Even if you have enjoyed a perfectly satisfactory bottle for which you paid a perfectly reasonable price, you can still be left scratching your head over how that particular price was set. Is wine pricing really just arbitrary, or is price linked to quality in some logical, orderly way?
Part of the problem is that it’s not really possible, without a fair amount of experience, to determine what might distinguish different bottles, in quality terms, from each other simply by comparing labels. The appellation system of organizing wine was created to establish more or less fixed hierarchies for it, and, in general, you can expect to pay the least amount of money for wine of no stated provenance at all (Vin de France, for example) and the highest price for wine with the pedigree of a single, prestige vineyard or vineyard parcel owned by a highly-decorated, historic estate. So far so good.
It’s certainly true that virtually every step a winemaker on any rung of this ladder takes that is legitimately aimed at improving quality — yield-reducing pruning; dropping grapes to concentrate flavors; hand harvesting; time spent at the sorting table — costs that producer money. It’s also worth bearing in mind that, as with many other products, wine returns only a fraction of its final sale price to its source.
There are middlemen involved (brokers, importers, wholesalers) plus shipping costs, tariffs and taxes and, at the very end of the line, a retailer like FKC. But these costs are largely fixed, and don’t contribute to the quality of the product, which was settled once and for all the day it left the winemaker’s cellar.
It’s fair, I think, if extremely generalizing, to assert that up to something like $50 or $60 retail per bottle (there’s nothing hard and fast about this range this and certain extremely low-yield, labor-intensive specialty wines don’t qualify for this rough bracketing), there exists a very direct link between the costs of production and the eventual shelf price.
Beyond this, there are the very real effects of supply and demand — driven by critics, trends, fashion and many other moral, rather than material, factors.

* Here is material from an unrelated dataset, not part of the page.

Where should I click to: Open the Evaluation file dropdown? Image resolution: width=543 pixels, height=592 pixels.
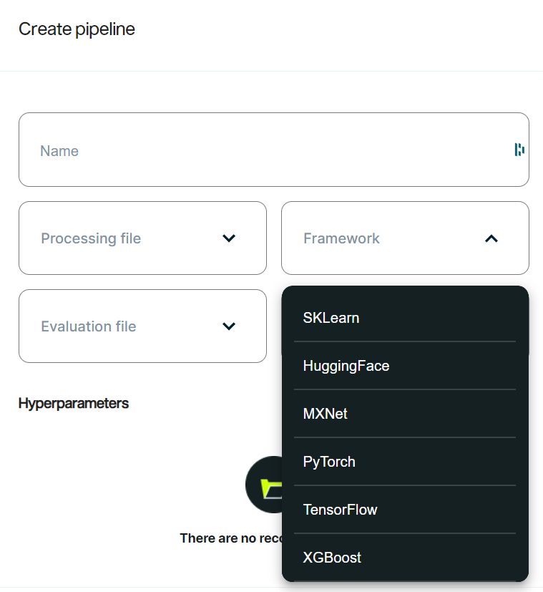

But at bottom, the price of wine on the shelf will represent some multiple of the winemaker’s base costs of production.
You needn’t be a math whiz, or even particularly knowledgeable, to see that with respect to the low end of the market, the wine itself makes up a smaller percentage of the value relative to its wrappings (bottle, closure, labels, carton). It’s very hard to build in quality — even if you are motivated to — when packaging costs eat up half the cost of a wine you may be selling for a scant $3 a bottle.
Ultimately you alone are the judge of whether you got good value. If it’s any comfort, the small-scale producers we favor and champion at Formaggio Kitchen aren’t getting rich making wine. Their motivation has its source elsewhere.